Shifts in valence states in bimetallic MXenes revealed by electron energy-loss spectroscopy (EELS)

Abstract MXenes are an emergent class of two-dimensional materials with a very wide spectrum of promising applications. The synthesis of multiple MXenes, specifically solid-solution MXenes, allows fine tuning of their properties, expands their range of applications, and leads to enhanced performance. The functionality of solid-solution MXenes is closely related to the valence state of their constituents: transition metals, oxygen, carbon, and nitrogen.

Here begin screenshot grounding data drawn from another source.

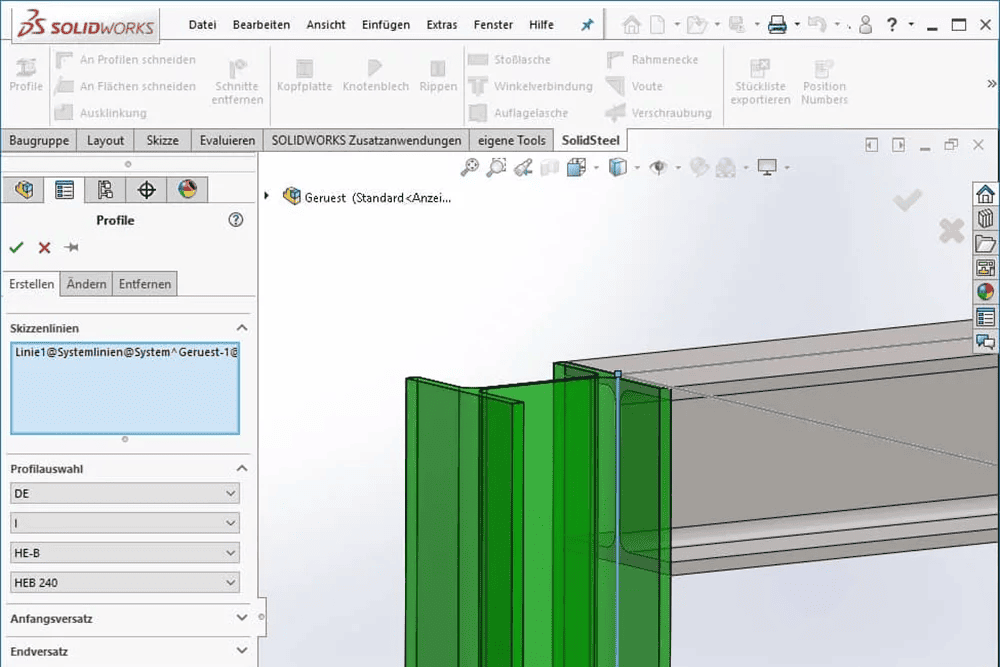This screenshot has width=1000, height=667.
Task: Open the HE-B profile series dropdown
Action: tap(125, 552)
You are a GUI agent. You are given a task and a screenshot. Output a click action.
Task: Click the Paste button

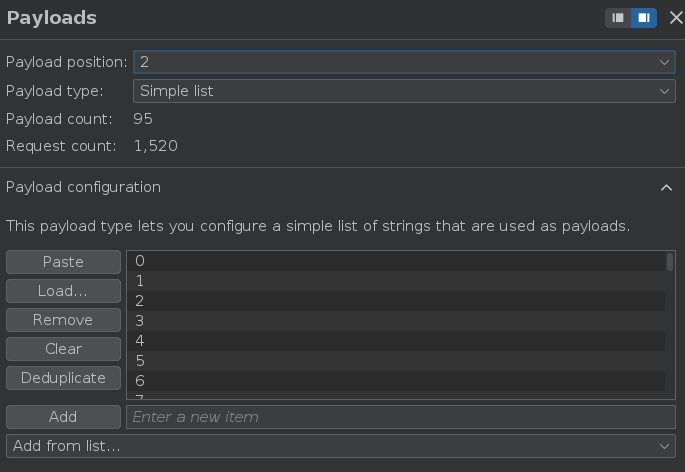(63, 262)
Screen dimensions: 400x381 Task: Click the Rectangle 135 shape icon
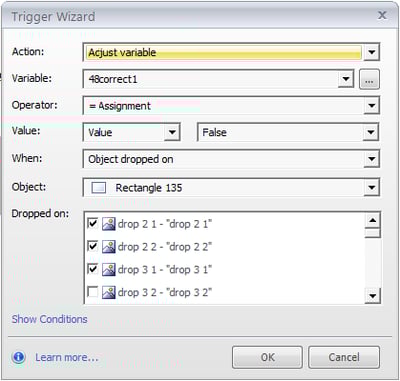tap(99, 188)
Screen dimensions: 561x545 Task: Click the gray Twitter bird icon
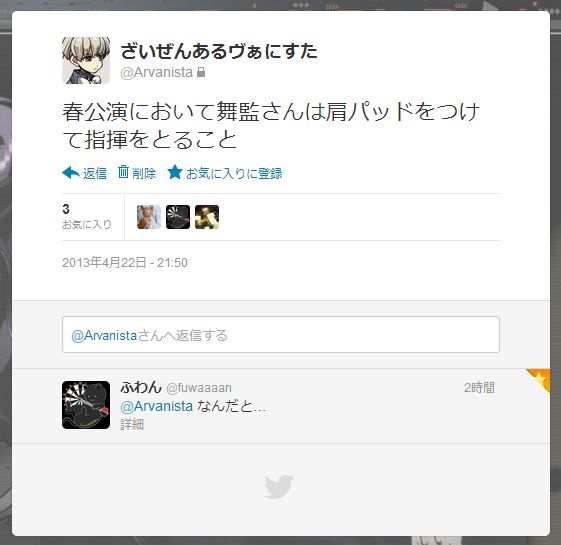279,486
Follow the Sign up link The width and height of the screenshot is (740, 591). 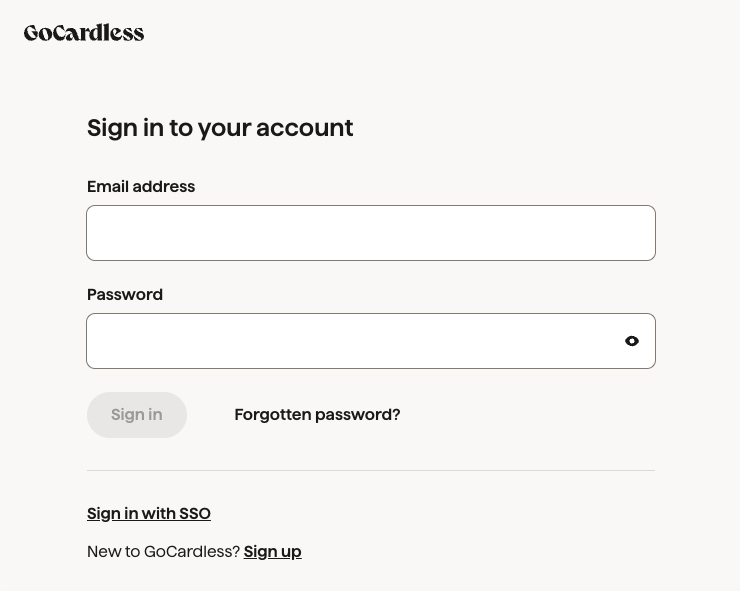272,551
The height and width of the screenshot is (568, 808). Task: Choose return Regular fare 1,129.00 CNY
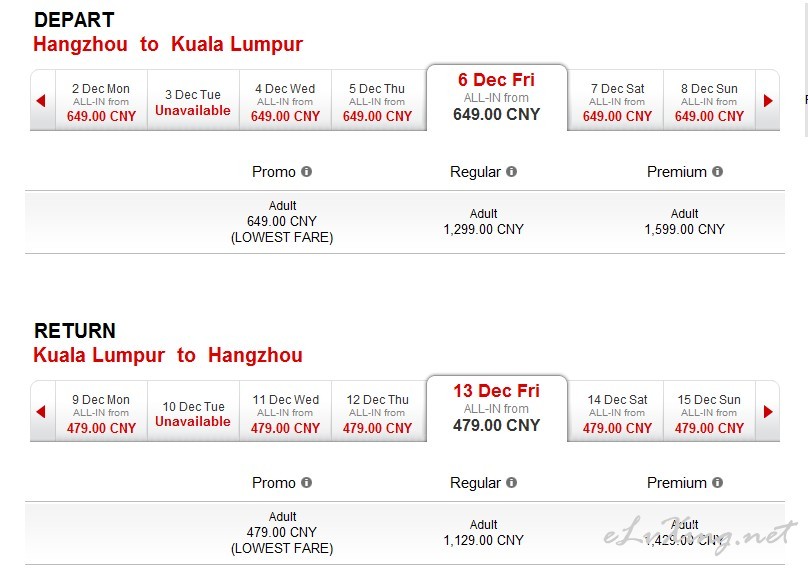483,532
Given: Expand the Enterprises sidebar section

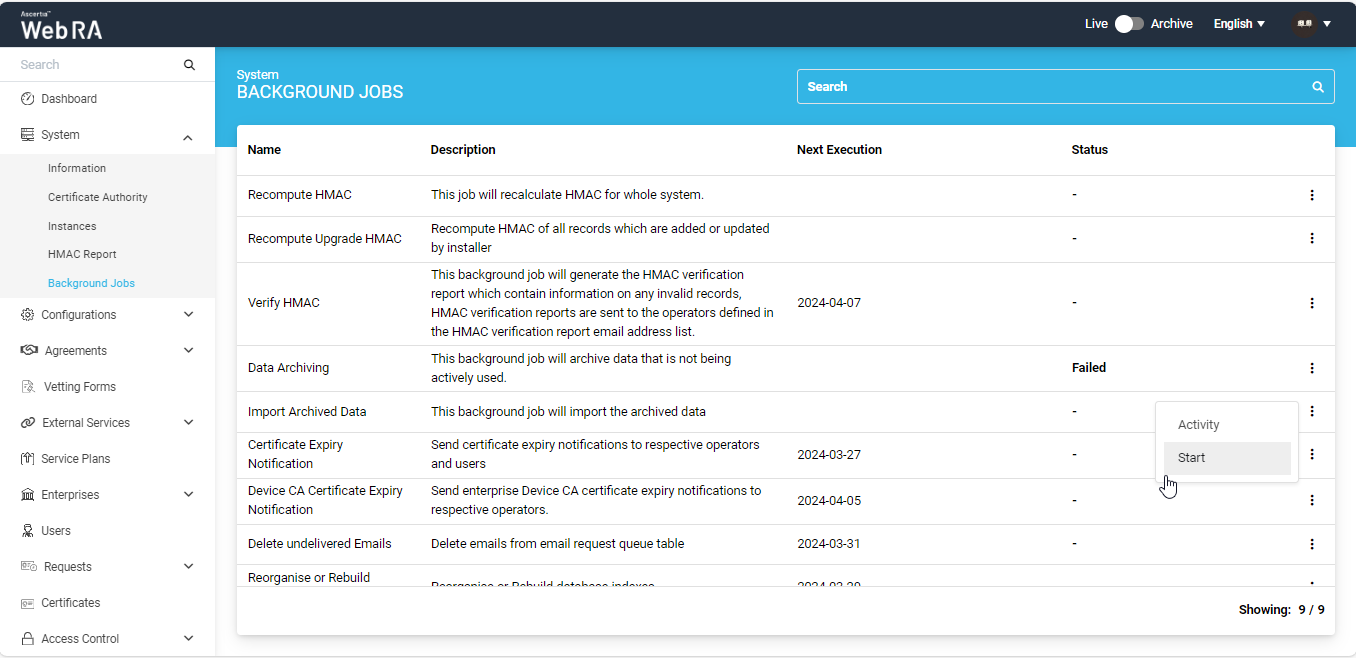Looking at the screenshot, I should click(x=188, y=495).
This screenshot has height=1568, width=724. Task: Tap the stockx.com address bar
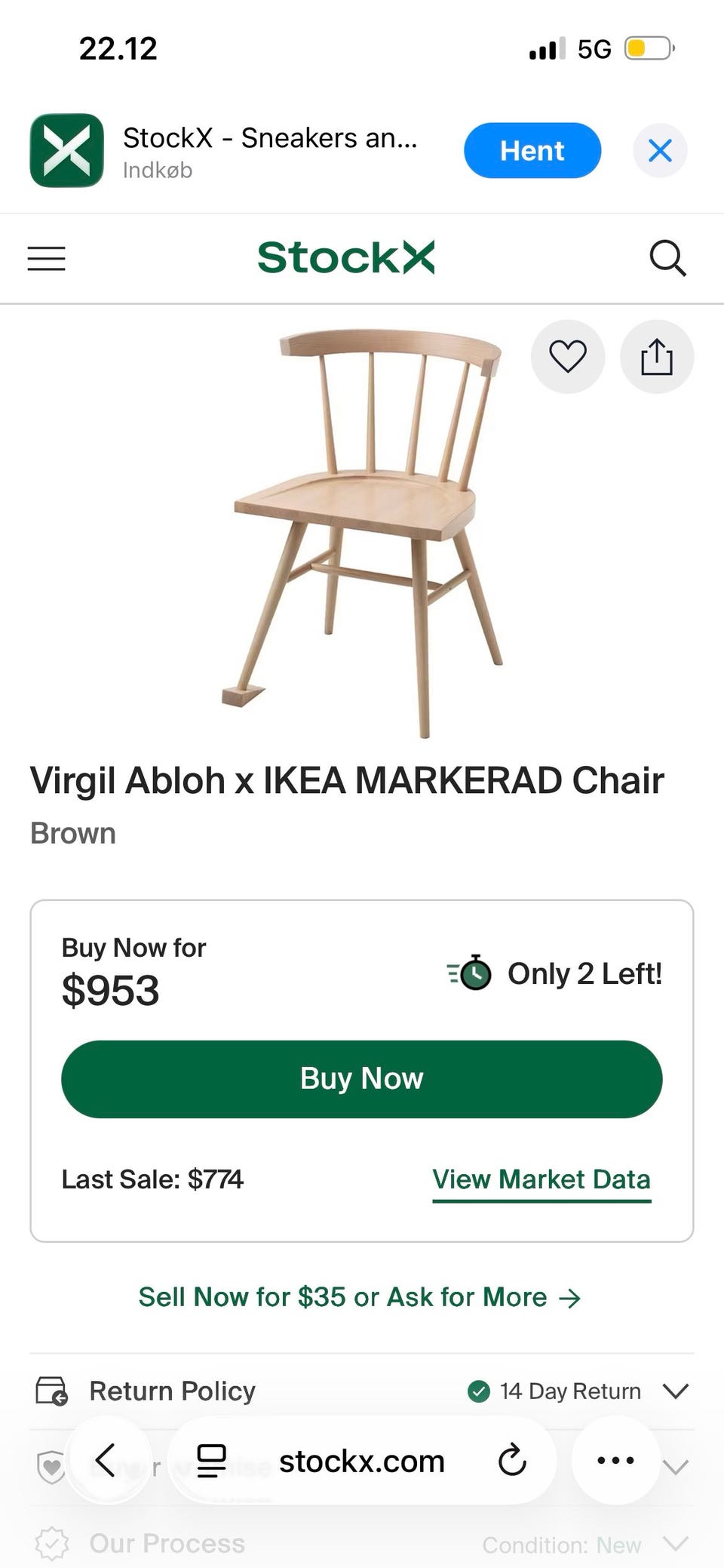(x=362, y=1462)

However, the impact of changes in the oxidation state of elements in MXenes is not well understood. In this work, three interrelated solid-solution MXene systems (Ti 2− y Nb y CT x , Nb 2− y V y CT x , and Ti 2− y V y CT x ) were investigated with scanning transmission electron microscopy and electron energy-loss spectroscopy to determine the localized valence states of metals at the nanoscale. The analysis demonstrates changes in the electronic configuration of V upon modification of the overall composition and within individual MXene flakes. These shifts of oxidation state can explain the nonlinear optical and electronic features of solid-solution MXenes. Vanadium appears to be particularly sensitive to modification of the valence state, while titanium maintains the same oxidation state in Ti–Nb and Ti–V MXenes, regardless of stoichiometry. The study also explains Nb’s influential role in the previously observed electronic properties in the Nb–V and Nb–Ti systems.